One of Webster’s first articles on hagerty.com began, “Thank you, crazy car people!”–Jerry Seinfeld’s greeting to the crowd at a vintage car auction prior to a March show at Amelia Island, South Carolina. The comedian had eighteen cars up for sale, Webster wrote, so he asked Brian Rabold, Hagerty’s VP of Valuation Services, “what’s the ‘Seinfeld Multiple?'”–that is, how much more is a car worth because it was owned by Jerry Seinfeld? “Twenty-five percent,” Rabold grinned.

“The truth is that the multiple is tough to nail,” Webster added. While some of Seinfeld’s cars brought more than the auctioneer’s estimate, others fell short. The most valuable, a Porsche 917/30 racer, sold for a whopping $3 million. But his 2000 Porsche Carrera GT didn’t get a single bid. Still, as Webster wrote, “he pocketed $22.2 million. In two hours.

Prices like that explain how company CEO McKeel Hagerty could afford to hire one of America’s best automotive journalists.

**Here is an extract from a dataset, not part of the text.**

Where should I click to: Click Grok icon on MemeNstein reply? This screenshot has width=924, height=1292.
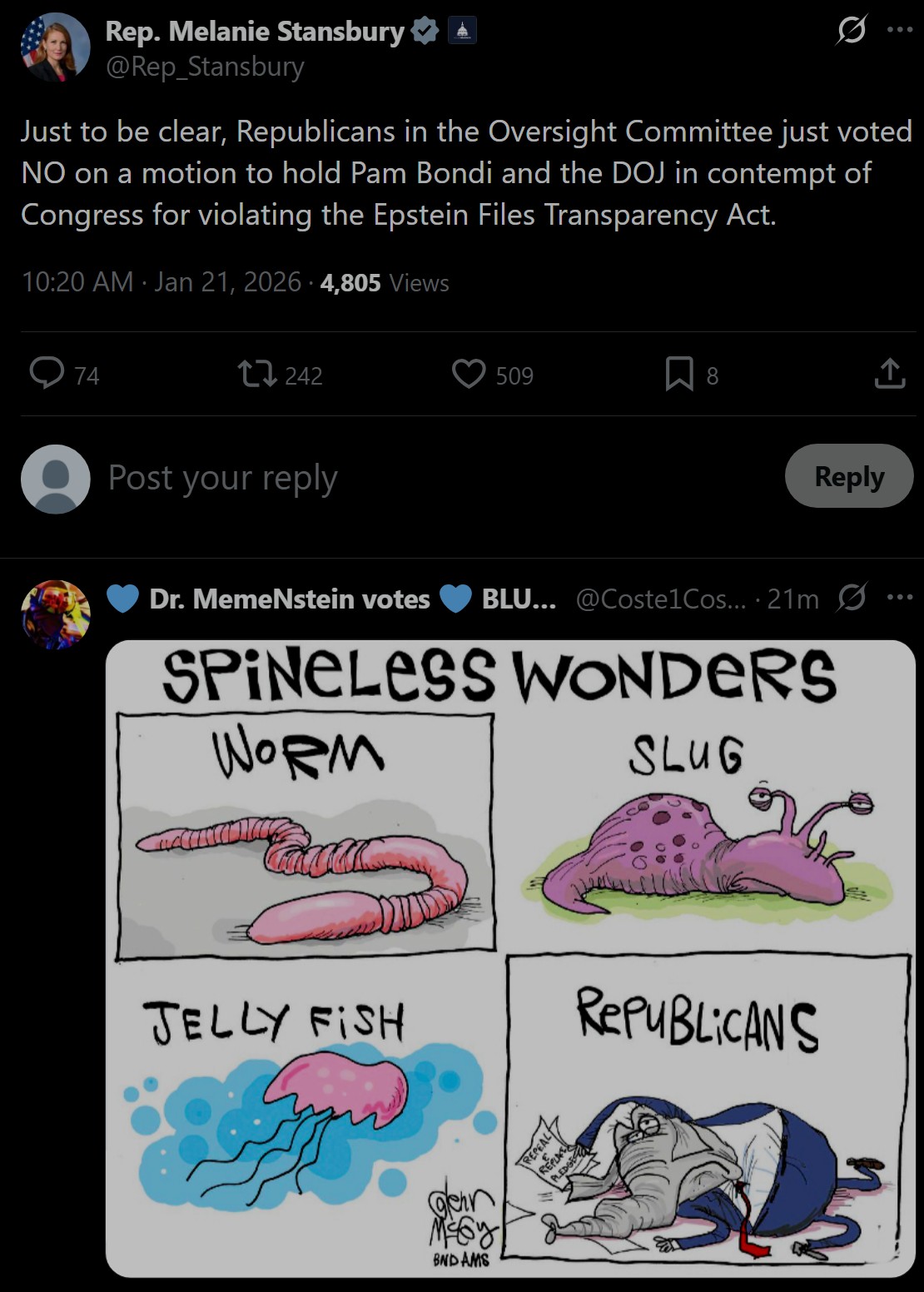pyautogui.click(x=852, y=597)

Hagerty has built his hometown company into the world’s largest specialty provider of insurance for classic cars–and as vintage car prices have escalated, so has its revenue.

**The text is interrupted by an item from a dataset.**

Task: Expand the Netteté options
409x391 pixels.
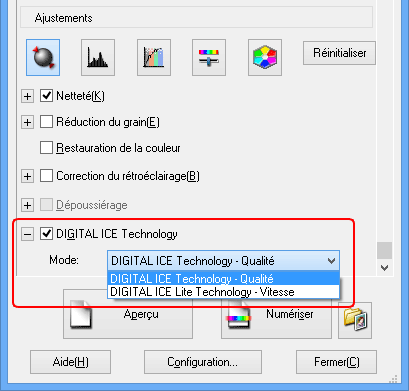Action: pyautogui.click(x=27, y=97)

While insurance is still his core business, Hagerty explains by phone, “We really positioned ourselves long ago … to be the source for collector car owners to be able to figure out what their cars are worth.” Now he wants Webster to help build a sense of community among the company’s nearly one million clients in North America.

“I think that as much as the popular media world out there seems to be predicting the death of the car, my view is that there’s still this very faithful tribe of car people who want to still have great resources [to learn about cars], still want to have a lot of fun with cars, still want to own them, still want to drive them.”

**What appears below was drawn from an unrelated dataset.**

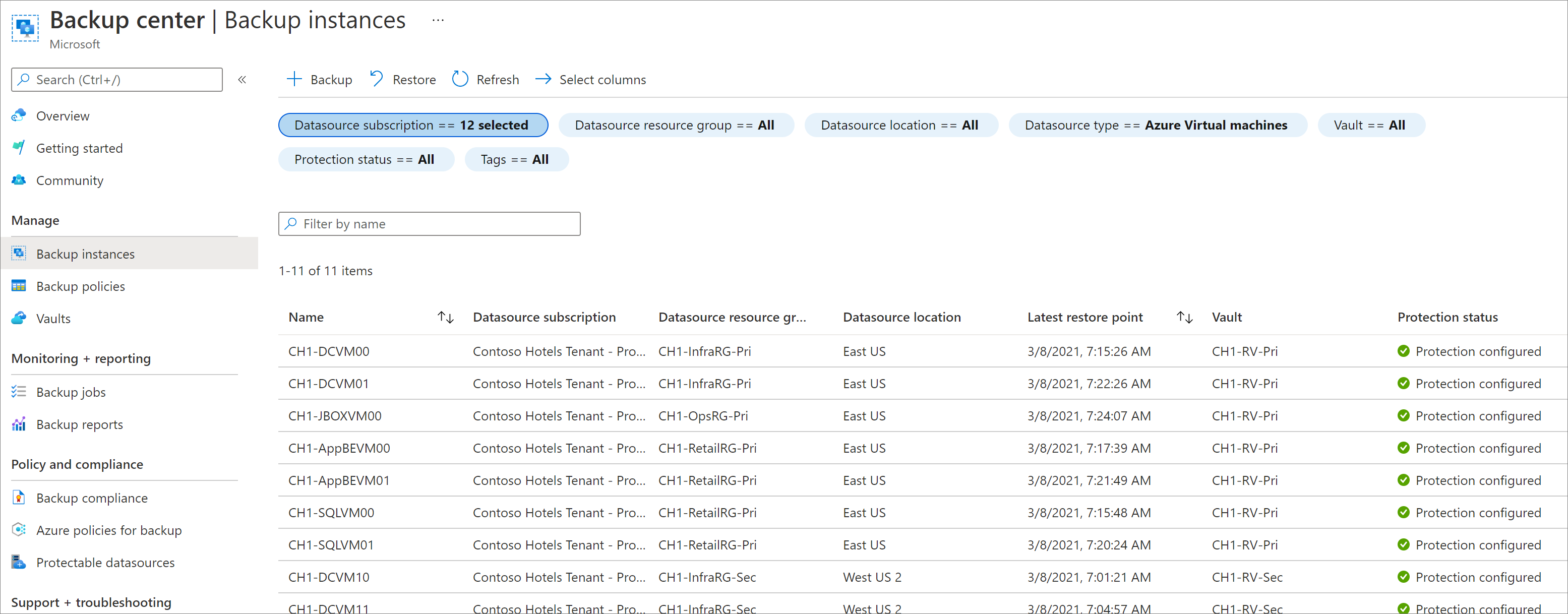Click the Backup jobs sidebar icon

click(19, 392)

He wants Webster “to help create the magic,” Hagerty says. “What are the stories people want to hear? What are the activities that we ought to be championing? What are the driving events we ought to create? … He gets to be the medicine man of the car world.”

“I’ve been a customer of the company for a long time, and I love all they do for car nerds like me,” says Webster, returning a call while driving up to Traverse City, where he stays at his wife’s family cottage. “I got the chance to help enable that passion … it’s kinda simple.”

Webster says that he and Hagerty were often at events together, from car shows to races. They also “share an interest in riding bicycles, so when I’ve been up north, we’ve ridden. He approached me and said, ‘I’d like you to do this for us … what do you think?’ I said, ‘I think this is pretty great.'” As VP of Content, he’ll be in charge of Hagerty Classic Car Magazine, the Hagerty Price Guide, their online presence, and video. The magazine alone reaches 450,000 people per issue–and while Hearst had no interest in growing Road & Track’s circulation, McKeel Hagerty says he’s adding 150,000-200,000 new customers a year to engage in his community of car nuts.

Csaba Csere hired Webster atCar and Driver when he was its editor-in-chief and has known him ever since. He’s got an industry veteran’s perspective on his former protege’s surprising move.

“I think being editor of Road & Track is certainly a dream job but not as dreamy as it was twenty years ago,” Csere says. “The reality is, Hearst is a giant publishing company and R&T was one of its smallest, if not its smallest and least profitable, magazines. So in the Hearst ocean, [Webster] was a minnow.”

While being at Hagerty will be “different from working for a magazine, it’s still kind of working with car nuts,” Csere says. “He’s going to work closely with McKeel, who runs the operation, where at Hearst he was probably four or five rungs down from the top guy–and the top guy was in New York.”

Kim Wolfkill, who succeeded Webster as editor of Road & Track, came from Microsoft, where he worked with car companies whose machines appear in the Xbox game Forza Motorsport. But he’s no stranger to Road & Track–at the turn of the century he ran the editorial side of roadandtrack.com, and in the mid-2000s he was a senior editor at the magazine.